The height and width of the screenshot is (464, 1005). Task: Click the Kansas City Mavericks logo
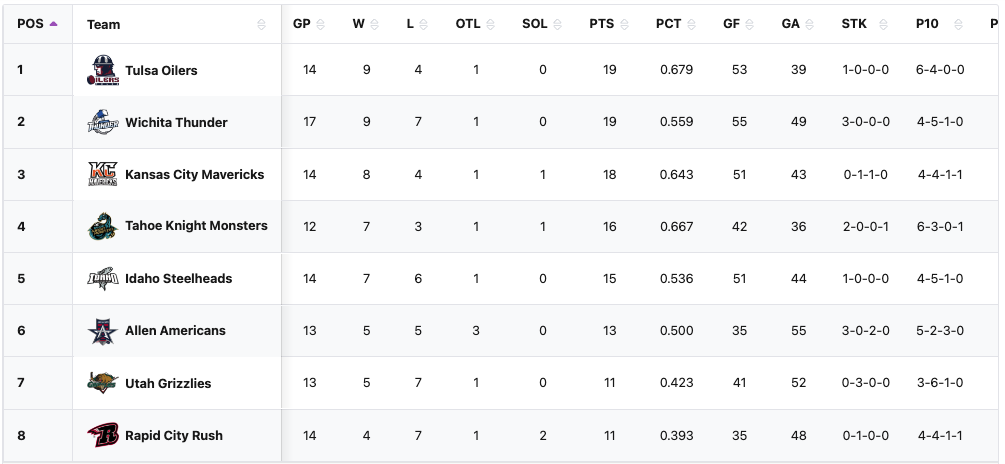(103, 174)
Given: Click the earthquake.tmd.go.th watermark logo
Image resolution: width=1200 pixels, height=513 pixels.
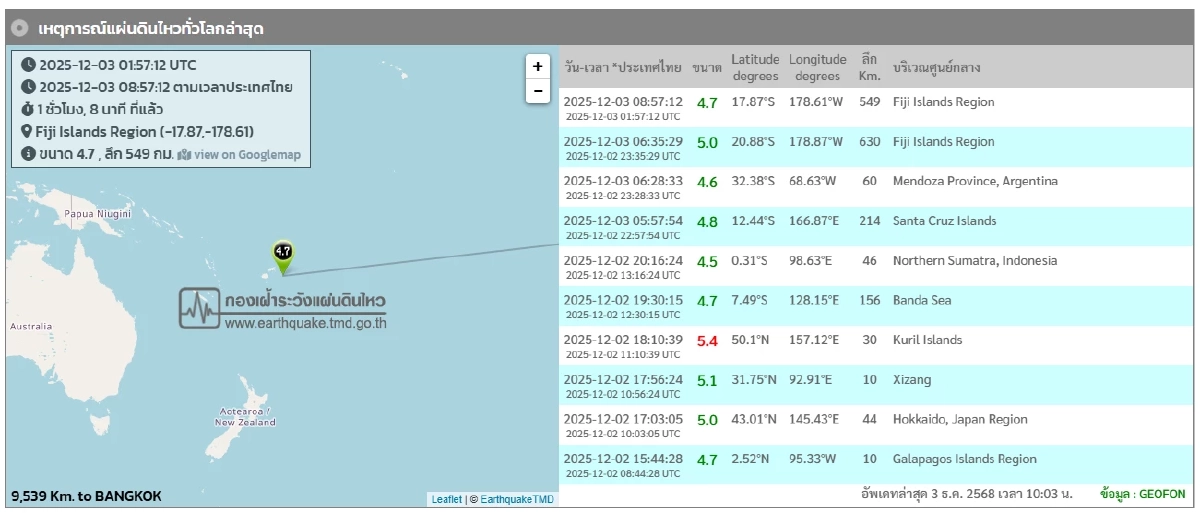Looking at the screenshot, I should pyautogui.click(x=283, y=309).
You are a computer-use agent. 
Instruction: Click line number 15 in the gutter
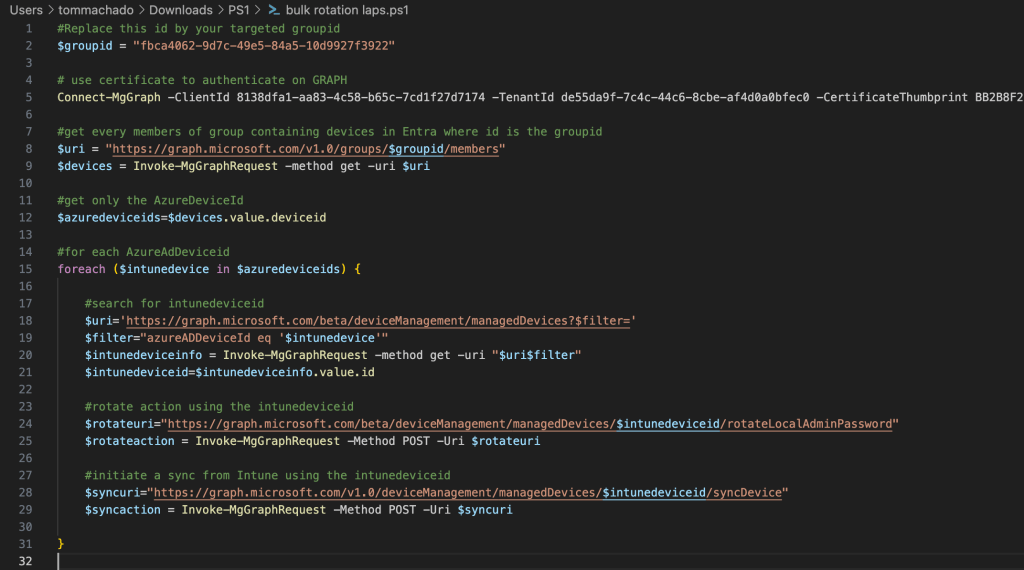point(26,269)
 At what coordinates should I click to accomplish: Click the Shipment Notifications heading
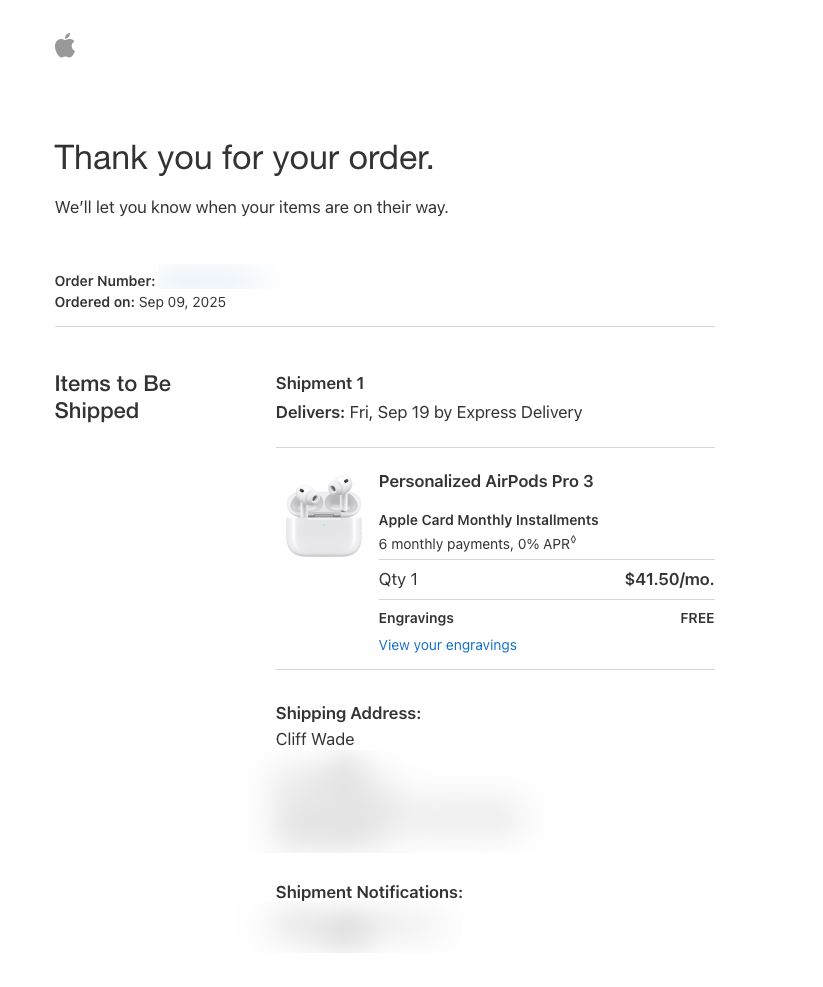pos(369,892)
○ ○ ○ ○ ○ ○ ○
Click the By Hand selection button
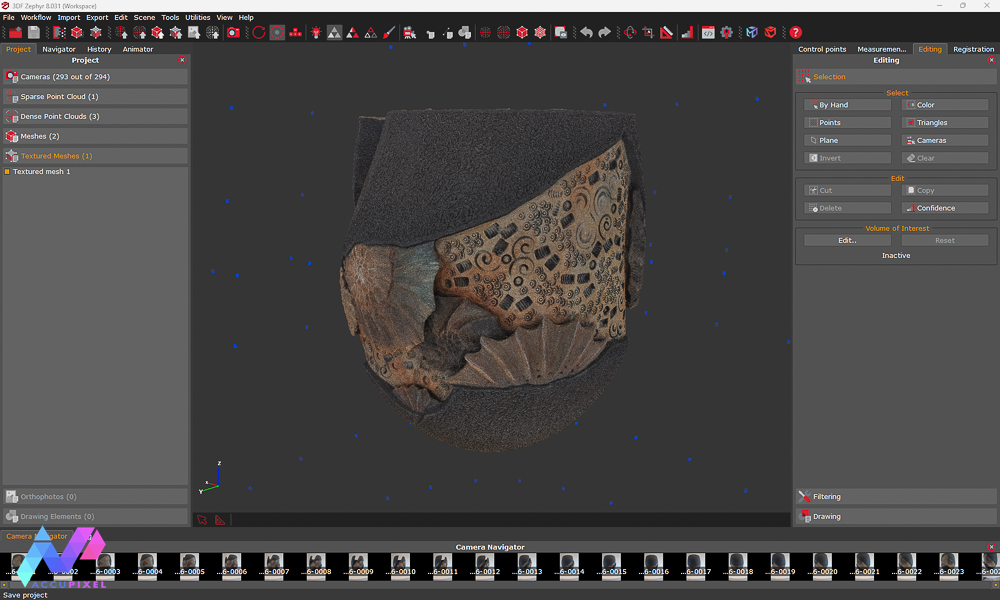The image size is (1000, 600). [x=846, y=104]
○ ○ ○ ○ ○ ○ ○
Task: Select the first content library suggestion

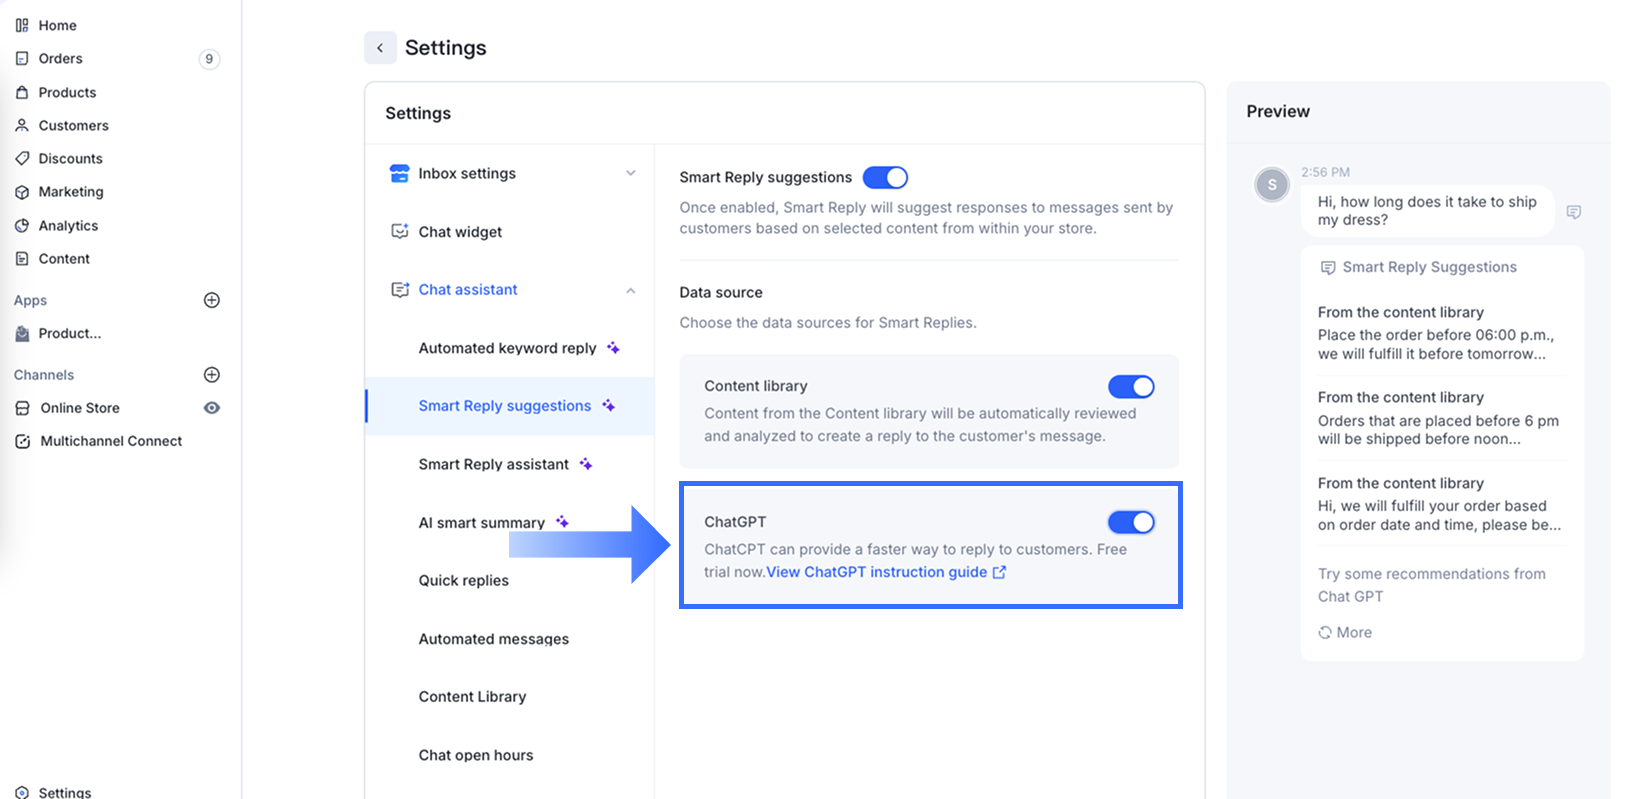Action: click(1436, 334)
○ ○ ○ ○ ○ ○ ○
[Brief] Reproduce, word for word, only the lines in the records above from the line with "The height and" through the line with "Given: Click the", including both ends; omit the pictures.

[Written response]
The height and width of the screenshot is (464, 1005). Task: Click the Kansas City Mavericks logo
(103, 174)
Given: Click the earthquake.tmd.go.th watermark logo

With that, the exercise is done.